* **Work required**: A single number is required: the count of lines in the entries below that include the word "second".

'''

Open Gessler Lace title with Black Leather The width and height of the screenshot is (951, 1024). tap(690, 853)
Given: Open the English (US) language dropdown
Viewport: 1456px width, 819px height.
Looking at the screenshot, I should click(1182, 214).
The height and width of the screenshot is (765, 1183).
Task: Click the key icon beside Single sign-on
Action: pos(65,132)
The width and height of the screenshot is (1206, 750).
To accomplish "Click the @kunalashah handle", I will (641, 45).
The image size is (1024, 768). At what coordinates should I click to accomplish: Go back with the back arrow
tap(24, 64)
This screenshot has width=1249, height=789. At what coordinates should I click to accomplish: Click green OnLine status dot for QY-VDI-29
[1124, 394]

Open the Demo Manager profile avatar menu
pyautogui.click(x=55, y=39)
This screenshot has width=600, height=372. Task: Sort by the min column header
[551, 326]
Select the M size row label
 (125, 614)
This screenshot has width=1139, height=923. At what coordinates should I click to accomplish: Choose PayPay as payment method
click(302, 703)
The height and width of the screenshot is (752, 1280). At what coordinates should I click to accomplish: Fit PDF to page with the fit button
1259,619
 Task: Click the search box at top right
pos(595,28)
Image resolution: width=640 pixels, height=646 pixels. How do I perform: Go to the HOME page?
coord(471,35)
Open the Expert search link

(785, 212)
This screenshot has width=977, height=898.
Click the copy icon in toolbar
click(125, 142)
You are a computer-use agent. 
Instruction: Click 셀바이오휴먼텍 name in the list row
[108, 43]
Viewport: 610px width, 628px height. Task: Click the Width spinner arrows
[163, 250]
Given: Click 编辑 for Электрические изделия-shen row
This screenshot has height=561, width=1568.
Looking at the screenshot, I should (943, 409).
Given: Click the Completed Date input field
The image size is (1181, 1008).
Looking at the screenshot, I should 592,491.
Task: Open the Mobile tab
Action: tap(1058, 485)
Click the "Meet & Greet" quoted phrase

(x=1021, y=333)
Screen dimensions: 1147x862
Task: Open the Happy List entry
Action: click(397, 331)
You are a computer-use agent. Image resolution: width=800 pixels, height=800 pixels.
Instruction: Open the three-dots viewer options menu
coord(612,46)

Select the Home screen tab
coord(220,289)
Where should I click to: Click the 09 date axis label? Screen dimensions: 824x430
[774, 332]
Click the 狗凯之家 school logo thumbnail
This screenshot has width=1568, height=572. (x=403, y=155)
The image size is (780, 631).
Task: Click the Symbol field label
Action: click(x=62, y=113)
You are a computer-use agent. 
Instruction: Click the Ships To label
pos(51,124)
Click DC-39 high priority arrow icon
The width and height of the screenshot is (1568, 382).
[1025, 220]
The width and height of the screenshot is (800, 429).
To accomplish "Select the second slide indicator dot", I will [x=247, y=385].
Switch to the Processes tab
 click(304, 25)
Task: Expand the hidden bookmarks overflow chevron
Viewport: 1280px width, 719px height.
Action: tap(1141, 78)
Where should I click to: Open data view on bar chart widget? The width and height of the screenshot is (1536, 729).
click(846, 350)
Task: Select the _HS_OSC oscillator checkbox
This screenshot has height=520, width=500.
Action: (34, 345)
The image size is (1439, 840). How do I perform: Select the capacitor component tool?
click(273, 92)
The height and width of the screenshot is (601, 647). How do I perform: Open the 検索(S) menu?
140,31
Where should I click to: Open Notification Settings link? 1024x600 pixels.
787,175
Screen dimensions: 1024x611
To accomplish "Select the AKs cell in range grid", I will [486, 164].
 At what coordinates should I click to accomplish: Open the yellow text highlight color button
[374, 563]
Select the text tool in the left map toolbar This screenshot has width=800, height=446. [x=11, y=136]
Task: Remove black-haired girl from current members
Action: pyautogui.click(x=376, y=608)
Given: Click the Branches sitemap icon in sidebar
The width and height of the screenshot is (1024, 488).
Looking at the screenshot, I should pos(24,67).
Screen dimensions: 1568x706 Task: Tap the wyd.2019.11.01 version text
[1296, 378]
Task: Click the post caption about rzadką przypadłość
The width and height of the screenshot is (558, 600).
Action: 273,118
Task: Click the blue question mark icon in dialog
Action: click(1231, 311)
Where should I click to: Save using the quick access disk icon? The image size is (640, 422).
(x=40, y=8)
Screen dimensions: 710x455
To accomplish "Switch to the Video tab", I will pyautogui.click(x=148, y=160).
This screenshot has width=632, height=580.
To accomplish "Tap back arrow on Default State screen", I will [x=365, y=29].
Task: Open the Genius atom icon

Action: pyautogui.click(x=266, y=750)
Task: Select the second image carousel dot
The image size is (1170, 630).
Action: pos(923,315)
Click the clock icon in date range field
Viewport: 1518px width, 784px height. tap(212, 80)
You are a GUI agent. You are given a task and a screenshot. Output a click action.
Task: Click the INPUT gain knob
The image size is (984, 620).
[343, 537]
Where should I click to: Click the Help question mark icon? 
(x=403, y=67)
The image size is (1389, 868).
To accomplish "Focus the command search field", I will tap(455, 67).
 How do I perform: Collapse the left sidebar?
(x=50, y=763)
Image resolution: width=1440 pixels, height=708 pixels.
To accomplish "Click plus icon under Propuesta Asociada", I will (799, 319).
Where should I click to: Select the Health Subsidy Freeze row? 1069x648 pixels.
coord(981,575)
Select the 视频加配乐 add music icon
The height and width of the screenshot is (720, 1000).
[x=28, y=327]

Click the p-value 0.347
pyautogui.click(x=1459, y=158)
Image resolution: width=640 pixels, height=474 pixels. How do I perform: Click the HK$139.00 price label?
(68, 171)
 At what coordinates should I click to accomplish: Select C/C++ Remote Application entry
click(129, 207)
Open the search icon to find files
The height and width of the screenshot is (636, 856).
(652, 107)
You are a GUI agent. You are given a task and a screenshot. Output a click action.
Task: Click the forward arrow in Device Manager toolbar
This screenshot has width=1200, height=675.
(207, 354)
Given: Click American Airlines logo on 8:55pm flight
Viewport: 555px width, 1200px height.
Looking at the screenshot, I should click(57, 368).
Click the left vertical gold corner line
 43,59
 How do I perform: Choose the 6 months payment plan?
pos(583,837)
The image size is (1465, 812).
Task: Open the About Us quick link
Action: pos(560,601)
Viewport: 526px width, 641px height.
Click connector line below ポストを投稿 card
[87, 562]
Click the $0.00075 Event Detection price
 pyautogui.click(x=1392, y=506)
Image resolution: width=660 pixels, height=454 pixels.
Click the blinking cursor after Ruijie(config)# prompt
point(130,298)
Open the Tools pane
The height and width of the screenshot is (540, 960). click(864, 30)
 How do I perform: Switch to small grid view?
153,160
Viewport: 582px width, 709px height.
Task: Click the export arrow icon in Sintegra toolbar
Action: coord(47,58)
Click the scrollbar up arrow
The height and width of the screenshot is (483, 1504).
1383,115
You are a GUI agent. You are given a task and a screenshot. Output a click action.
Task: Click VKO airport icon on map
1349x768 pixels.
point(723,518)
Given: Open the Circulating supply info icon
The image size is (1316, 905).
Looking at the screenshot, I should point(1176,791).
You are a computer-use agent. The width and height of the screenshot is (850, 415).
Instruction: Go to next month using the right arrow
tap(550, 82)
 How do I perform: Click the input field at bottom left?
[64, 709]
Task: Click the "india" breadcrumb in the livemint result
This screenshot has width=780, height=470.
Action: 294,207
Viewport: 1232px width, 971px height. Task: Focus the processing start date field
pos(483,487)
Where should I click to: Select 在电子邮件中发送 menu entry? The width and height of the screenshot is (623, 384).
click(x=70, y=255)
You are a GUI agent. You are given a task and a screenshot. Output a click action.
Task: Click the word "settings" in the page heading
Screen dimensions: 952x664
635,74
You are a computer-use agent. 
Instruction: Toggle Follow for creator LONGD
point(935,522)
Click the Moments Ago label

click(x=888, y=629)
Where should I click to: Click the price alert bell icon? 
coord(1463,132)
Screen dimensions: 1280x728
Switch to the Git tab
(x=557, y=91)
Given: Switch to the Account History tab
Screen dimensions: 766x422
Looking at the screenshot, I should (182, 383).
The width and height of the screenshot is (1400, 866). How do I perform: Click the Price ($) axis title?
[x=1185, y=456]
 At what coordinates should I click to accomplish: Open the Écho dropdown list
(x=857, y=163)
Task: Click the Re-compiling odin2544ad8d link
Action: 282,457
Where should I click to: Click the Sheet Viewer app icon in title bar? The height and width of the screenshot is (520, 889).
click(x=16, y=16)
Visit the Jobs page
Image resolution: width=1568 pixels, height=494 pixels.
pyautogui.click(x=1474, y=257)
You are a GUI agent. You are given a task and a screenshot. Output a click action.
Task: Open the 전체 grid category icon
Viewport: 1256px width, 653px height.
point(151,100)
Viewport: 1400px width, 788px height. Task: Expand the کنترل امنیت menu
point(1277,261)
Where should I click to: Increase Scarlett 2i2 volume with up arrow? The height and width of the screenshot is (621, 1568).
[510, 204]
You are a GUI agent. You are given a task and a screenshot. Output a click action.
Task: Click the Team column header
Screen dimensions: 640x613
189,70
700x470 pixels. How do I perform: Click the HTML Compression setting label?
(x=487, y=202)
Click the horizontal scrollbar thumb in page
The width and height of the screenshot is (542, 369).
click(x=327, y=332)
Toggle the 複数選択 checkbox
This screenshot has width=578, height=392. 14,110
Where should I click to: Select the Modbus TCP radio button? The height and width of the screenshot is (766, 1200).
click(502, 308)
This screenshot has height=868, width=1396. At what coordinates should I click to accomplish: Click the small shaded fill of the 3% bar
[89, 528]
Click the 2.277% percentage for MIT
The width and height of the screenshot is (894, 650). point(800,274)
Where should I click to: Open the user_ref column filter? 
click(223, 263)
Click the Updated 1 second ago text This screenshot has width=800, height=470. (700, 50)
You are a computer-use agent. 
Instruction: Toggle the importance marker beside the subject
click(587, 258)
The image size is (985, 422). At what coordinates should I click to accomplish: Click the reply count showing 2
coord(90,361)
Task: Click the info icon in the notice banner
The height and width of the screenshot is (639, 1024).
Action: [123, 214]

'''

* **Solution to the problem**: 3